Primeiro estado a afrouxar regras de isolamento, Santa Catarina pretende também ser um dos primeiros locais a voltar com o futebol. Para isso, a FCF divulgou na semana passada um guia médico de sugestões de proteção para a retomada das atividades dos times.

O objetivo é ter as equipes de volta aos treinos já na próxima sexta-feira. O material de 27 páginas foi produzido pelo diretor médico do Avaí, o ortopedista Luis Fernando Funchal, com o auxílio do infectologista Valter Rotolo Araújo.

A reportagem procurou quatro médicos de regiões diferentes do Brasil e pediu uma avaliação sobre o guia. Os profissionais ouvidos pediram para não ser identificados para não criar conflito profissional.

Campeonato Catarinense pode ser o primeiro a voltar

Campeonato Catarinense pode ser o primeiro a voltar

Três deles são infectologistas e o outro atua na área da medicina do trabalho com a criação de protocolo de cuidados para empresas de grande porte. Na opinião deles, o retorno do futebol ainda é precoce e alguns dos procedimentos sugeridos pela FCF são insuficientes para garantir a segurança.

EU, ATLETA
Dois pontos do material foram os mais criticados pelos médicos. Em um dos trechos, o guia explica que o risco de exposição ao vírus “é baixo para a maioria das pessoas, principalmente que é desportista”. A informação foi rebatida por um infectologista.

“Um atleta pode ser contagiado e transmitir a doença da mesma forma”, comentou o médico, que atua também como professor universitário em uma instituição federal.

Em outro trecho, o guia da FCF cita a rotina de testes nos jogadores para acompanhar possíveis casos da doença e afirma que aqueles que forem recuperados “estarão imunizados e não necessitarão repetir os exames”. Porém, no último sábado a OMS explicou não ter provas que pacientes recuperados da covid-19 sejam imunes à doença.

O protocolo da FCF recomenda uma série de cuidados nos treinos, como distanciamento no vestiário, uso de máscaras e o cuidado até para cada jogador utilizar uma única bola nos trabalhos.

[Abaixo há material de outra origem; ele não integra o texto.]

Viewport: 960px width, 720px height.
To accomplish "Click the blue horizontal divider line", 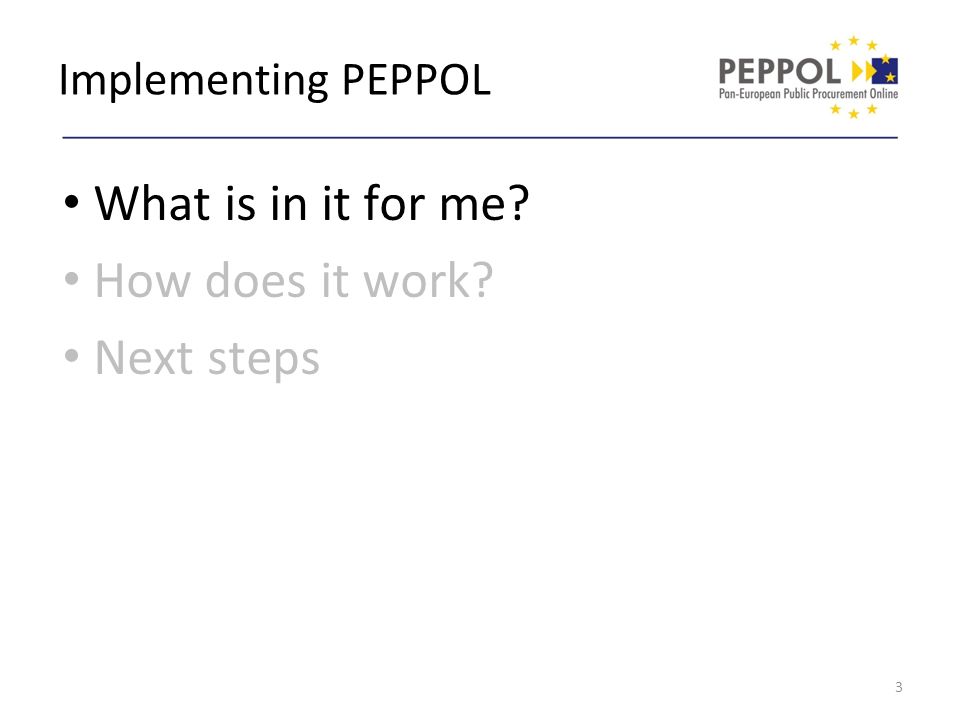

O guia traz ainda uma seção específica sobre a aplicação de testes contínuos nos jogadores. Os médicos ouvidos pelo Estado elogiam a intenção, porém afirmam que isso não é capaz de garantir a segurança.

“Testes em série apresentam resultados dúbios e por vezes inconclusivos dependendo da sensibilidade do organismo e de quanto tempo após o contágio foi feita a amostragem”, comentou um infectologista, que tem mais de 20 anos de experiência.

DOCUMENTO PODE SER ALTERADO
Os dois médicos responsáveis pelo protocolo da FCF afirmam que o material é somente um pacote de sugestões e admitem a possibilidade de fazer alterações no texto caso seja necessário. O governo estadual recebeu o guia na semana passada e deve nos próximos dias dizer se libera o retorno dos times.

“Não somos nós que vamos decidir quando o campeonato de futebol vai começar. Isso cabe aos órgãos da saúde pública”, disse o infectologista Valter Rotolo Araújo, participante na elaboração do guia. O médico, porém, afirmou que quem teve mais participação no conteúdo foi o ortopedista do Avaí, Luis Fernando Funchal. “A minha participação foi mais como orientador em detalhes de testagem e prevenção”, completou.

Autor do guia, Funchal é um dos idealizadores do protocolo médico nacional dos clubes que está em discussão na CBF e defendeu o material.

“Eu te garanto que não foi um documento irresponsável. Foi feito dentro de muito estudo e com base em trabalhos publicados na Europa”, disse ao Estado. O ortopedista trabalha no Avaí há 22 anos e afirmou que o fato de ter uma especialidade médica diferente da infectologia não lhe tira a credencial para produzir o guia.

DESATUALIZADO
Funchal afirmou que se os atletas forem contagiados pelo coronavírus não teriam complicações por desfrutarem de boas condições atléticas. O médico do Avaí explicou que informação trazida pela OMS sobre o risco de um novo contágio, mesmo para quem já foi recuperado da doença, foi revelada depois da publicação do documento.

“Na época da confecção do documento, esse tipo de posicionamento (da OMS, sobre contágio anterior não ser garantia total de imunização) não existia”, afirmou. Funchal afirmou que a informação trazida pela OMS ainda é discutível dentro dos estudos médicos existentes.